Esta nueva realidad exige una conversación pública más robusta. Después de las negociaciones de la semana pasada, Ebrard ha mantenido una presencia constante en medios. Explica, tranquiliza y procura transmitir que el equipo mexicano conoce el rumbo. Esa comunicación es útil, pero no suficiente. La información llega dispersa entre entrevistas, conferencias presidenciales y declaraciones breves. Es comprensible que una negociación de esta naturaleza no pueda desarrollarse a puertas abiertas. La confidencialidad forma parte del proceso, pero no debería confundirse con hermetismo.
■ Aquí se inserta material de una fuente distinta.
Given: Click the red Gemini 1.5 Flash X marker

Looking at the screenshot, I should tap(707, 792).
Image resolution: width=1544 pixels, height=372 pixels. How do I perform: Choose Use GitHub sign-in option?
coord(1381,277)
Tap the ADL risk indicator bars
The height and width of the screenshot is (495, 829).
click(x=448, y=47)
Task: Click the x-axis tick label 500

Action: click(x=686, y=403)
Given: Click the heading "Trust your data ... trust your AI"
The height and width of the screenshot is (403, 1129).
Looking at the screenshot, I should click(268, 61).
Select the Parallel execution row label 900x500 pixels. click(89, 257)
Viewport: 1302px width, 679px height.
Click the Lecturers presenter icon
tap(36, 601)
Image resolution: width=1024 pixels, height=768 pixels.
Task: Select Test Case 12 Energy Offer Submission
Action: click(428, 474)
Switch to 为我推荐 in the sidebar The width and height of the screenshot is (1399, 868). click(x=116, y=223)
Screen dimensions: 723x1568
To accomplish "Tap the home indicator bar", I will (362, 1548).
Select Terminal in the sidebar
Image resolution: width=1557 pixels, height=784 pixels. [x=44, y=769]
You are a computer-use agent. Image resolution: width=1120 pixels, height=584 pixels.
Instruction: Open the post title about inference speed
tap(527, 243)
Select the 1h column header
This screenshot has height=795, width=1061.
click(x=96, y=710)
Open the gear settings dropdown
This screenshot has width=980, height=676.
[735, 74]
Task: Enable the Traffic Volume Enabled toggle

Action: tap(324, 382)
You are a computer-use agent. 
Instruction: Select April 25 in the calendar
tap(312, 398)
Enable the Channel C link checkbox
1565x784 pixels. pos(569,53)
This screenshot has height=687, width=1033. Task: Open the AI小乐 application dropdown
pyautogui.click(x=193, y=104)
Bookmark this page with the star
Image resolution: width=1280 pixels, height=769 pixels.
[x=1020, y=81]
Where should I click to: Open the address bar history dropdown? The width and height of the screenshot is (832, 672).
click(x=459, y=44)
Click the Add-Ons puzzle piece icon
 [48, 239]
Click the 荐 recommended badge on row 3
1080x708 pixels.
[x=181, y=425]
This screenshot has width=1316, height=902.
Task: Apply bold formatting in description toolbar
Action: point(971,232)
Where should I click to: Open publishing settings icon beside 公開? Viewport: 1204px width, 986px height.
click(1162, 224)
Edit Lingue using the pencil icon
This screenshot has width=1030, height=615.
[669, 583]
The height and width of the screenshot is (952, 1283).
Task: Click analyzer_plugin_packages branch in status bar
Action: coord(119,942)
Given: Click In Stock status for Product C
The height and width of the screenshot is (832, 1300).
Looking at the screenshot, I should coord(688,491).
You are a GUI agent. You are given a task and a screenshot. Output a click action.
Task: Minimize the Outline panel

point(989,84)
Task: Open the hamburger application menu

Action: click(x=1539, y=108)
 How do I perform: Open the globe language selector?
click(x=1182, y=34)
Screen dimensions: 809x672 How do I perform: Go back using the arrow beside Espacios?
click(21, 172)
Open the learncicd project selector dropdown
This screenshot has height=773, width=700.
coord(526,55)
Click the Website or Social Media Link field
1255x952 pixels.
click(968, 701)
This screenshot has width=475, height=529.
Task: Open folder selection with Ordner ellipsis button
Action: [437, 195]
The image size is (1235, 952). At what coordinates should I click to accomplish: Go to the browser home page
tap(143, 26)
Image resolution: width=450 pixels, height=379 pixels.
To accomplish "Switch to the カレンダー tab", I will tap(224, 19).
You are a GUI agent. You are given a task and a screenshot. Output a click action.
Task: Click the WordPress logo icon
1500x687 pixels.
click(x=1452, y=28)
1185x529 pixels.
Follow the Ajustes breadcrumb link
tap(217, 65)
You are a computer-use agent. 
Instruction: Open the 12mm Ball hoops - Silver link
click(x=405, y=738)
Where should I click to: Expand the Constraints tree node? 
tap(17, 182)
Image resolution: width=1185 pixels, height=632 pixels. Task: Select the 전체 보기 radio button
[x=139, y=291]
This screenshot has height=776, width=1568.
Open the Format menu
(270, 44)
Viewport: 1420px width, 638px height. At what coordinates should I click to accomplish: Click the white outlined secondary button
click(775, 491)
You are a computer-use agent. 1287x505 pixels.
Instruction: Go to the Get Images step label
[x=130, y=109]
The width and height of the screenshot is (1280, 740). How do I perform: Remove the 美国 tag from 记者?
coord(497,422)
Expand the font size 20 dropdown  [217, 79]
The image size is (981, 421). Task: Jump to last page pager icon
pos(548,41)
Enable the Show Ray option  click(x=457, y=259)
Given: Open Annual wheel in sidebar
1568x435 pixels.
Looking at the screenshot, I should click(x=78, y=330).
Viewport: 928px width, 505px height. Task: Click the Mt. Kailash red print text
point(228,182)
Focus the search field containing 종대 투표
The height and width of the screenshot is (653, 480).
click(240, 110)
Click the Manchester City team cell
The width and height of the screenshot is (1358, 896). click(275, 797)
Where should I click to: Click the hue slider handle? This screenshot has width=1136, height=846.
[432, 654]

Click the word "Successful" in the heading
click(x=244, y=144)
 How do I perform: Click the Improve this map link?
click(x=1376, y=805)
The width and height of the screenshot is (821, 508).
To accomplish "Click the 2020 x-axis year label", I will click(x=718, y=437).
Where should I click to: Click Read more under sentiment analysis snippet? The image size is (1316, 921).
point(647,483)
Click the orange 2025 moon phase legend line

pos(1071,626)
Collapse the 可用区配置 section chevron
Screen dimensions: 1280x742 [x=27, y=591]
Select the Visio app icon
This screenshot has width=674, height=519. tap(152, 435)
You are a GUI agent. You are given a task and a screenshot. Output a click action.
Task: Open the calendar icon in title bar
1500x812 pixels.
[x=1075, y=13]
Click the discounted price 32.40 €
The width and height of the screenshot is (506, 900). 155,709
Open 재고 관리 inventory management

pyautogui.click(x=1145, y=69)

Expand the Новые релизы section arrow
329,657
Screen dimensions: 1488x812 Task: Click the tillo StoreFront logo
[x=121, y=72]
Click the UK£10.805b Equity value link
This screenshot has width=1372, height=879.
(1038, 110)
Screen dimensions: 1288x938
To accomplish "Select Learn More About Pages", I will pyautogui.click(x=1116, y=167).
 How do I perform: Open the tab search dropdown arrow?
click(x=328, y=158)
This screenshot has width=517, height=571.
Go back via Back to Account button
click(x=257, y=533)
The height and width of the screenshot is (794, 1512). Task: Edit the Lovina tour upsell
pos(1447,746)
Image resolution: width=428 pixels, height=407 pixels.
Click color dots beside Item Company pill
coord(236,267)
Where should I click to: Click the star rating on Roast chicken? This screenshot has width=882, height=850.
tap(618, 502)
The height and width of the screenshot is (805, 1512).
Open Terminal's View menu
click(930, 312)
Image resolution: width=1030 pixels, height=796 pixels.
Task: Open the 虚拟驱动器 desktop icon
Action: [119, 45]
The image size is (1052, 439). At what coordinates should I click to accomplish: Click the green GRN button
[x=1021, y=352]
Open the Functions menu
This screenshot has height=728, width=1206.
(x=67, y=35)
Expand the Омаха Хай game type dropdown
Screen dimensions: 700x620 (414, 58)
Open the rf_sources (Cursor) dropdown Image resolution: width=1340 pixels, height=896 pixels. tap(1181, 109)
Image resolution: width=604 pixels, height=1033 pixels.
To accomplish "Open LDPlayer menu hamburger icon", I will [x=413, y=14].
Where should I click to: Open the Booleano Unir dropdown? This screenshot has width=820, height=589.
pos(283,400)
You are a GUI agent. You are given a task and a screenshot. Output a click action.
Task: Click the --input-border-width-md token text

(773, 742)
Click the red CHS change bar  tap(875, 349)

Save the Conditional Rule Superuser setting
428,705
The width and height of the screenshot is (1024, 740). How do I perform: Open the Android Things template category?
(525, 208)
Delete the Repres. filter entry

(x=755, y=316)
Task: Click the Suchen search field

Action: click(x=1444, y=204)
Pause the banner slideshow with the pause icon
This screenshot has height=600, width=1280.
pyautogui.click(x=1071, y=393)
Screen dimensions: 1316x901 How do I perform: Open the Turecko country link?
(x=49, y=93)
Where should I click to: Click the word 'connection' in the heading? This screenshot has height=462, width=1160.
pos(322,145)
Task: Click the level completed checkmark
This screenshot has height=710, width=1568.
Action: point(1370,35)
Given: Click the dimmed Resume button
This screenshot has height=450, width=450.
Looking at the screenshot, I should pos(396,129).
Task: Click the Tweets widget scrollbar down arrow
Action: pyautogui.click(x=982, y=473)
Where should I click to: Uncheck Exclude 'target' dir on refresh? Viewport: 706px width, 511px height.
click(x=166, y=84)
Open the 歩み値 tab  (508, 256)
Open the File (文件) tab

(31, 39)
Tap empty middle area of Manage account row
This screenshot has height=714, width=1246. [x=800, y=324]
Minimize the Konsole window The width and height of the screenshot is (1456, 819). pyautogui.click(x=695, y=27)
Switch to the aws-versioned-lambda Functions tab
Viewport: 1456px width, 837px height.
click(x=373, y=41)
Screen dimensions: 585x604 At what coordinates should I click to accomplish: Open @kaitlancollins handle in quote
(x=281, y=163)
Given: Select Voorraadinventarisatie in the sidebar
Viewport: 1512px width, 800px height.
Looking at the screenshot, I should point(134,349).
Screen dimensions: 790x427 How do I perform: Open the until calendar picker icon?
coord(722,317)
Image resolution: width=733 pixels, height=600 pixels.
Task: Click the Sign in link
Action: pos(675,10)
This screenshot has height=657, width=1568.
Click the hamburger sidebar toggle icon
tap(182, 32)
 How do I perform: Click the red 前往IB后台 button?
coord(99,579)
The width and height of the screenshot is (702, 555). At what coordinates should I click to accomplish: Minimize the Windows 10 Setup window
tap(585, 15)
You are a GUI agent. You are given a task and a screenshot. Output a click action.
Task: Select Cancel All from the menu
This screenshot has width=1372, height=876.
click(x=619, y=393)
Durante las negociaciones del TLCAN y, más tarde, del T-MEC, el llamado "cuarto de junto" permitió mantener un canal de comunicación con empresarios, especialistas y actores directamente afectados. Aunque no convirtió el proceso en un ejercicio plenamente abierto, ofreció un mecanismo institucional para compartir información y conocimiento técnico. Hoy no existe un espacio equivalente, al menos no con la misma visibilidad y amplitud.
A esto se suma la memoria institucional. Hace poco escuché al exsecretario de Economía, Ildefonso Guajardo, contar que, en el otoño de 2024, tomó un café con Ebrard. Recordaba que durante su gestión procuraba reunirse con quienes lo habían precedido y con negociadores experimentados como Jaime Serra Puche, Herminio Blanco, Luis de la Calle o Jaime Zabludovsky. Es una práctica elemental y, al mismo tiempo, excepcional en un país que suele desechar la experiencia cada vez que cambia el gobierno. En una negociación de esta magnitud convendría recuperar el conocimiento acumulado sin preguntar primero por la afiliación partidista de quien lo posee.
México superó la primera ronda, pero el examen ahora es anual. La factura del tratado llegará por partes y solo con el tiempo sabremos cuánto de sus ventajas sobrevive.